El sobreviviente estableció también planteos y denuncias puntuales en cuanto a la propia historia y a la amplitud del plan represivo:
-Pedido expreso para que la justicia federal encuentre y reintegre los prontuarios policiales suyo y de su padre. Allí constan las décadas de persecución ejercidas por parte de las fuerzas de seguridad contra la víctima.
-La policía de Mendoza no ha suministrado los listados de los colaboradores civiles. Vélez reitera el reclamo.
-A consecuencias de los servicios de Inteligencia del Ejército, en 1971 81 conscriptos del Servicio Militar en Mendoza fueron confinados en condiciones infrahumanas en La Rioja. Vélez estuvo un año desterrado en Nonogasta.

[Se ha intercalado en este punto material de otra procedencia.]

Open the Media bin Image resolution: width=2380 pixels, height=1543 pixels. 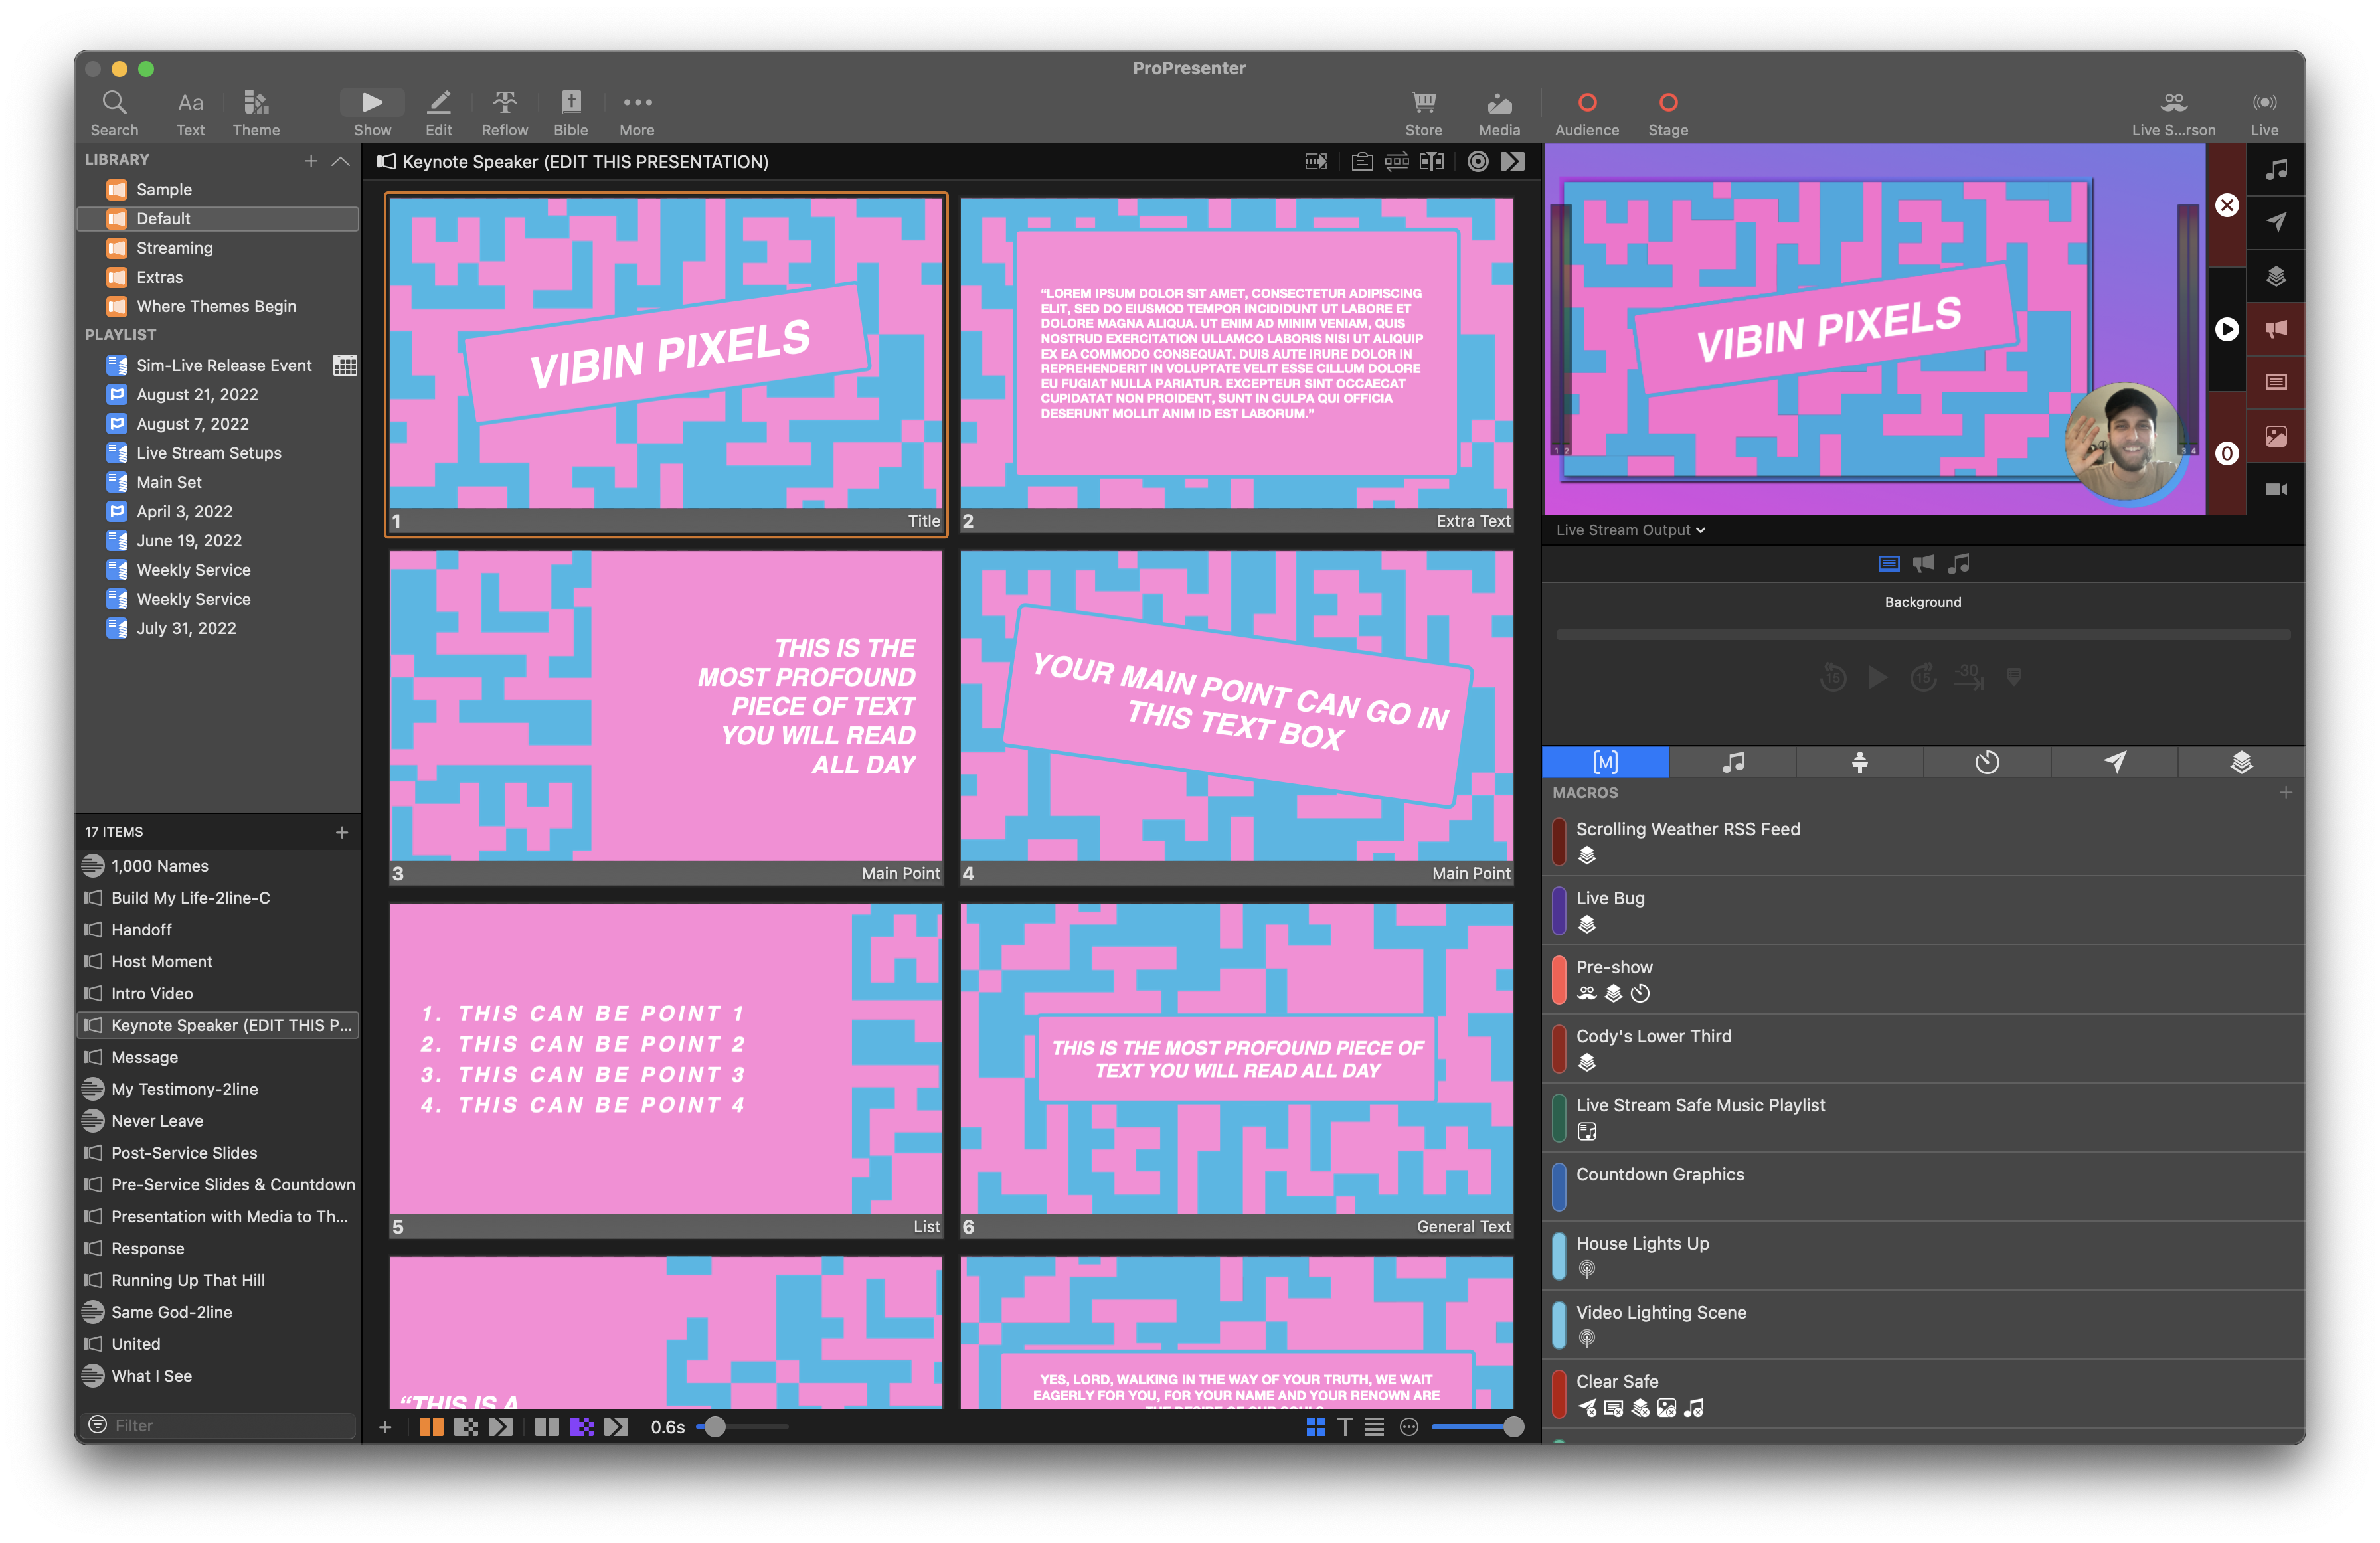pyautogui.click(x=1498, y=110)
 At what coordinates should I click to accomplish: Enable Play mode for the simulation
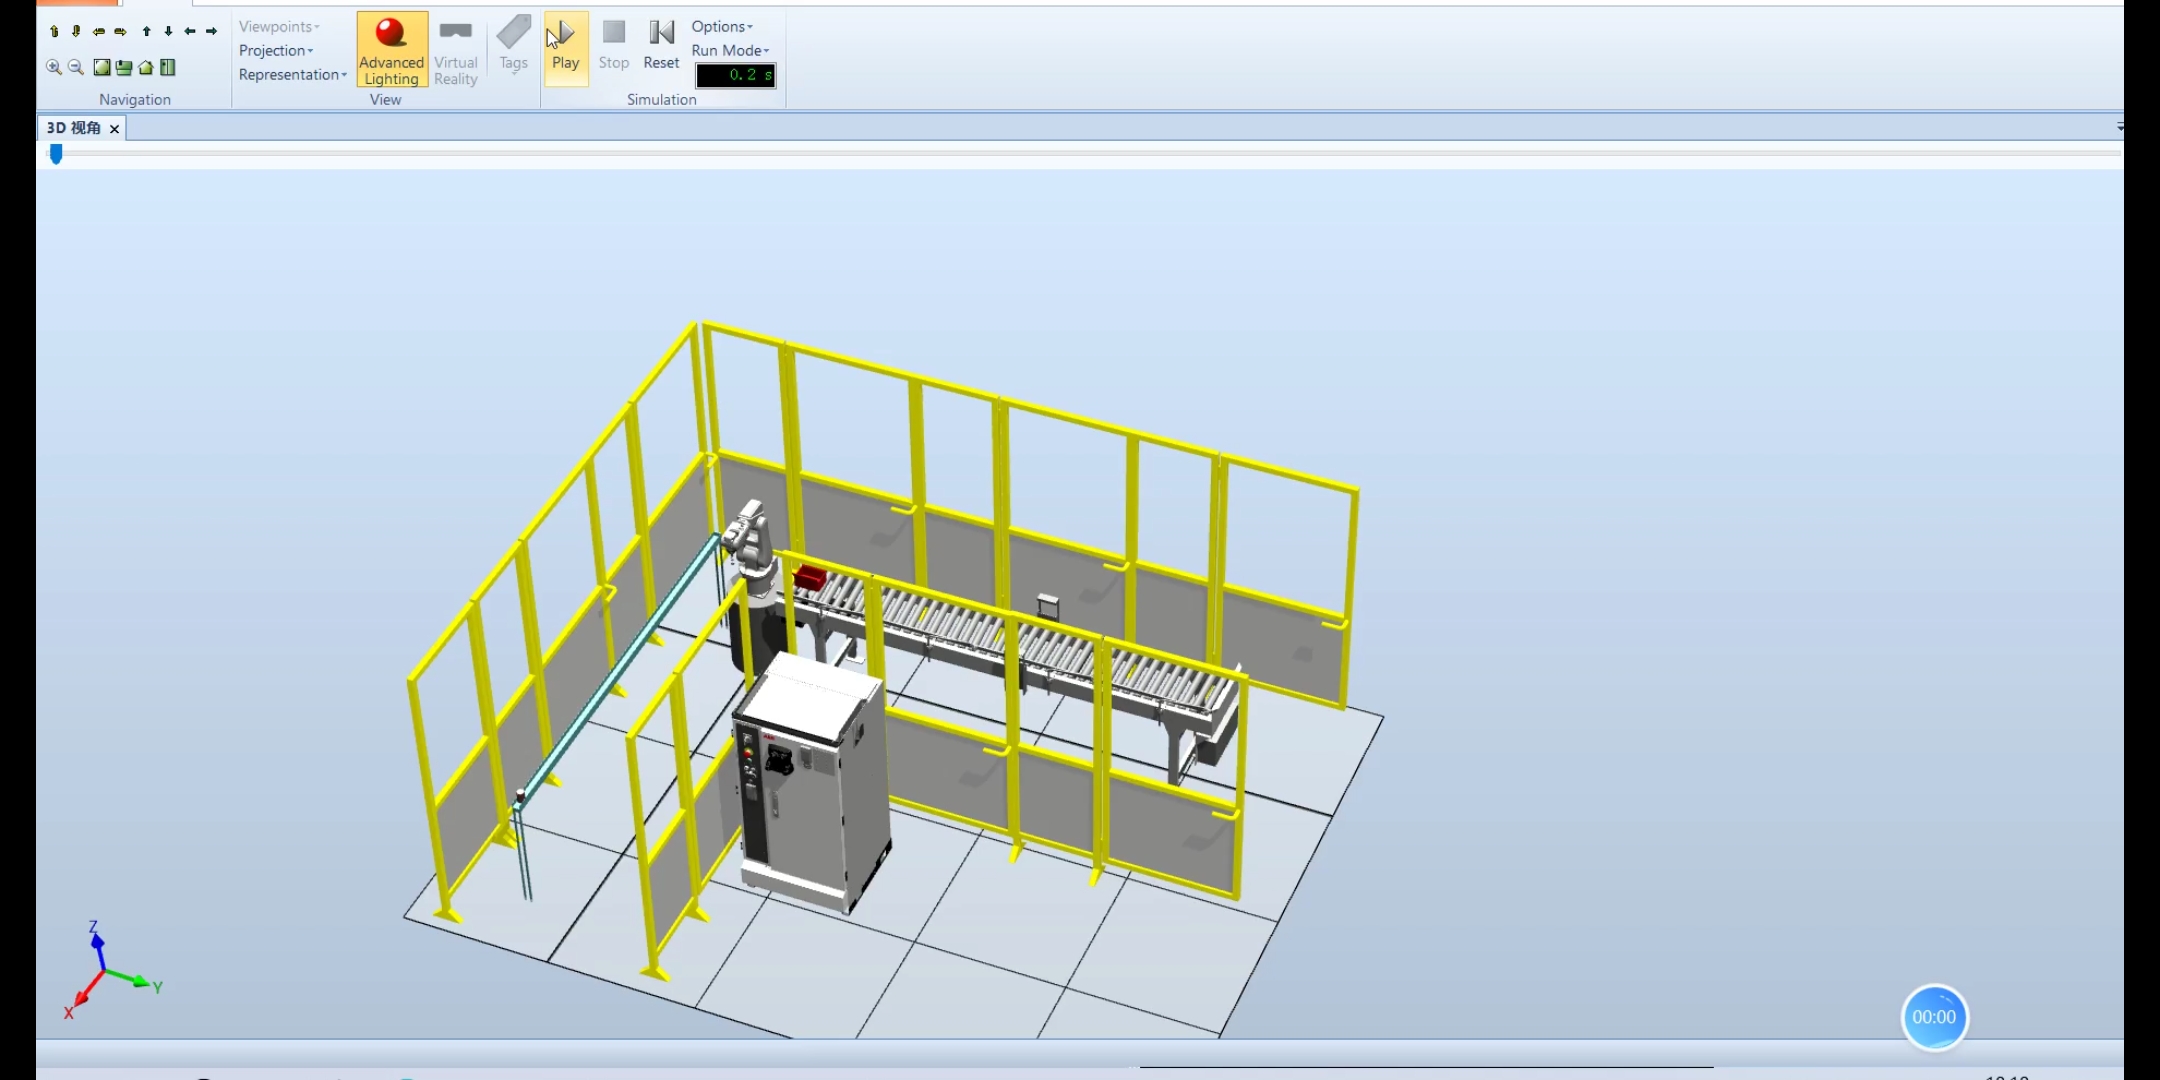pos(565,45)
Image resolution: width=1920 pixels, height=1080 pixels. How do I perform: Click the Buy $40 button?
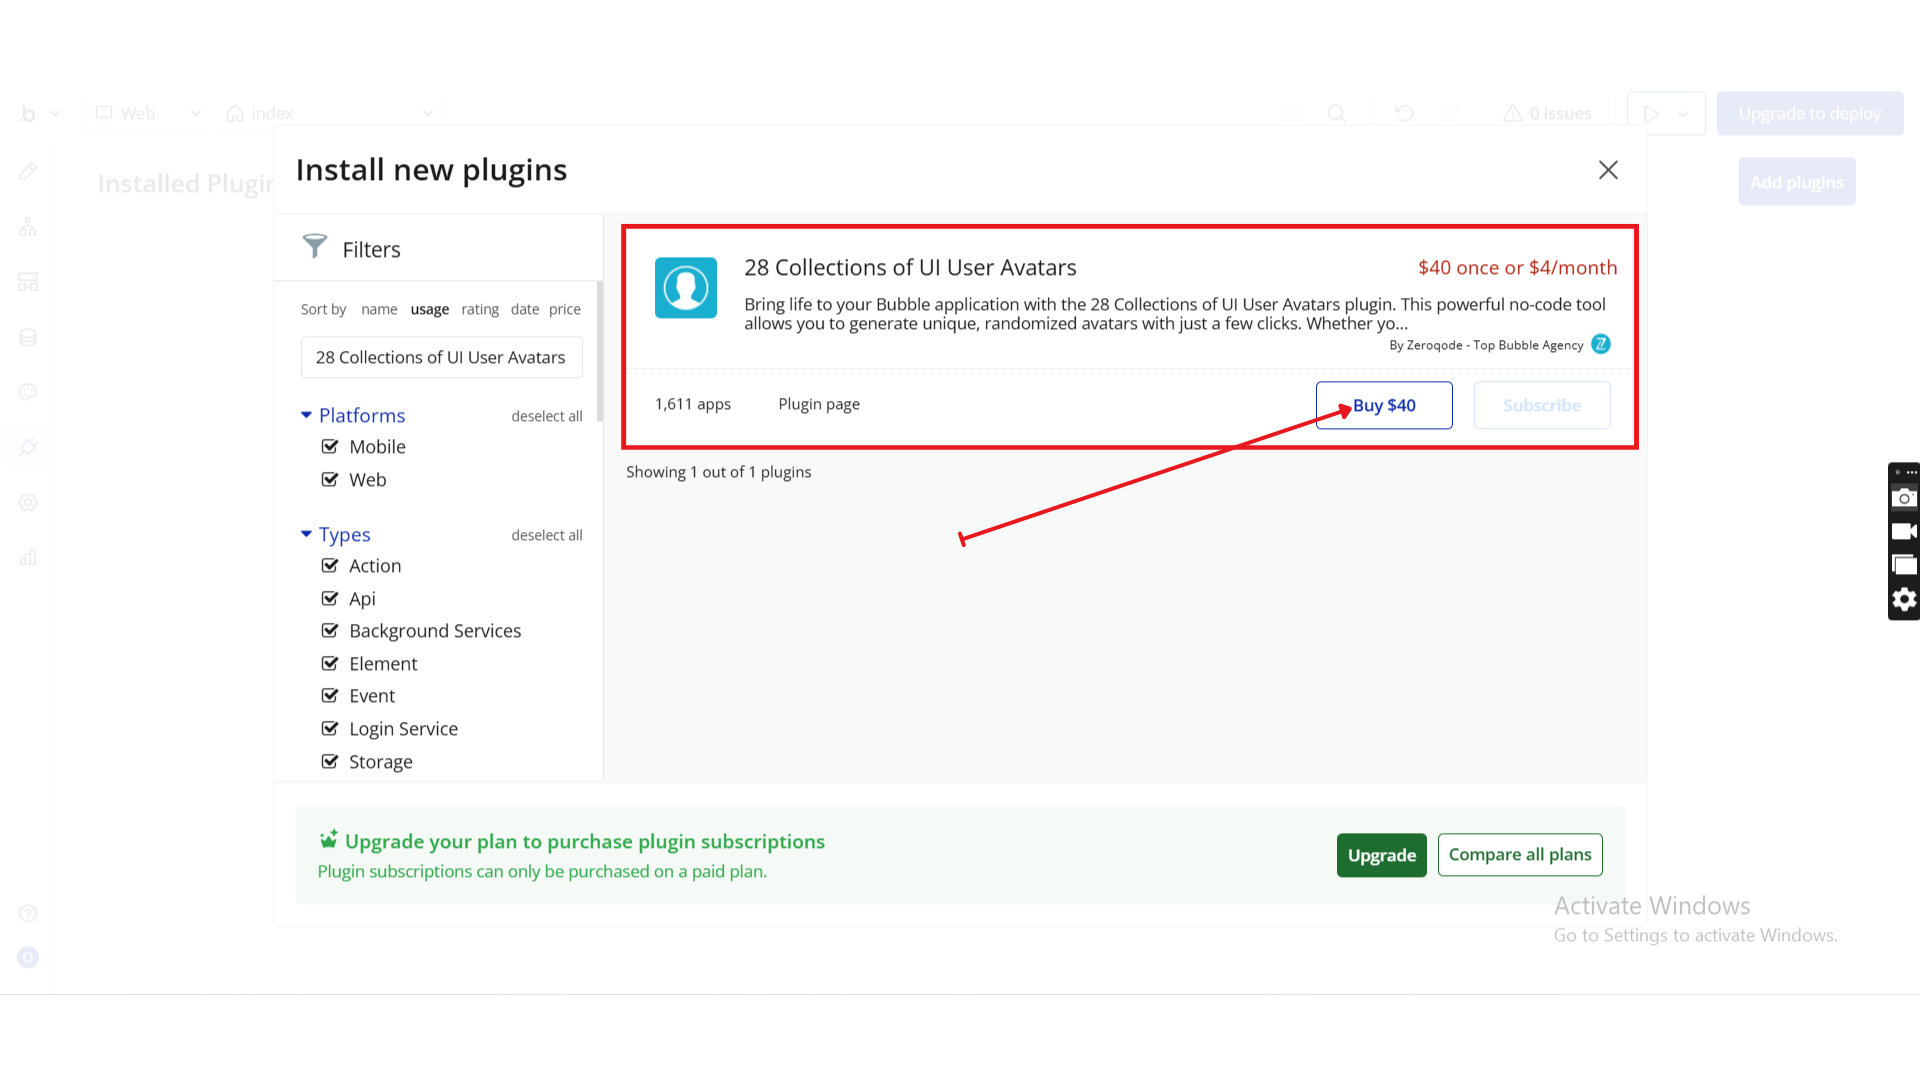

-La presencia policial represiva antes del golpe, con Santuccione como cabeza de la Policía de Mendoza, con el aval del Partido Justicialista, a través de la designación avalada por el interventor Antonio Cafiero y su ratificación consecutiva, de parte de los gobernadores interventores posteriores.
-El rol desestabilizador de Carlos Mendoza -vicegobernador de Alberto Martínez Baca-, que destacaba la necesidad de mantener a Santuccione en el cargo: “Estas presencias no sólo continuaron en dictadura, también cuando se retorna a la democracia. Santuccione fue jefe del Servicio de Inteligencia de Aeronáutica durante el primer gobierno constitucional”.
– La conversación con el torturador: “Un día me sacan las ligaduras y la venda. Se presentó Pagella y me dijo que la Aeronáutica y la Federal tenían mis antecedentes. Aeronáutica tenía mi información porque yo era militante, presidente del centro de estudiantes de la Facultad, donde estaba el hostigamiento de la extrema derecha, la CNU -Concentración Nacional Universitaria-, la Triple A -Alianza Anticomunista Argentina-, las bandas de Santuccione, la Juventud Sindicalista Peronista de Cassia. Miré a la cara a Pagella, le espeté: ´¿Qué pasó con Luis Moriñas?´ Moriñas era un estudiante de Medicina que actuaba en la Tendencia Universitaria Popular Antiimperialista Combatiente -TUPAC- vertiente de Vanguardia Comunista. Sabíamos que lo habían desaparecido. Lo sorprendí. Dijo, ´se nos escapó´. Eso prueba que a Moriñas lo torturaron ellos. Lo hicieron aparecer en Córdoba, lo mató el Ejército».
-Tras la ampliación declaratoria que hizo en la justicia militar, después de la CONADEP, Vélez manifestó a los periodistas que declaraba sólo por responsabilidad ciudadana, que no creía en absoluto en ese proceso: “Luego leo los antecedentes reunidos y me encuentro con que eran los mismos los que instruían esas ampliaciones de los sumarios y los que constituían los juzgados que sentenciaban en secreto a las personas. No me equivoqué. El oficial Hugo Alfredo Soliveres, estuvo primero en el ámbito de la dictadura y luego en democracia. Había integrado en el 77 el Consejo Especial de Guerra. Después se desempeñó como juez instructor militar. Es decir, muchas perspectivas de justicia, con esa justicia, no había”.
Roberto Vélez valoró “acaso la última vez que relate frente a una instancia así”. “Después de todo aquello, todo lo que vivo es tiempo de descuento, quiero una sociedad más justa, que haya libertad, igualdad y fraternidad. Por eso estoy acá. Yo perdono pero no olvido. Las generaciones futuras no tienen que vivir lo que vivieron las nuestras. Estos han sido padecimientos de las familias, de los amigos, de los vecinos, de una sociedad. Tanta gente que hoy no puede contar lo que vivió”.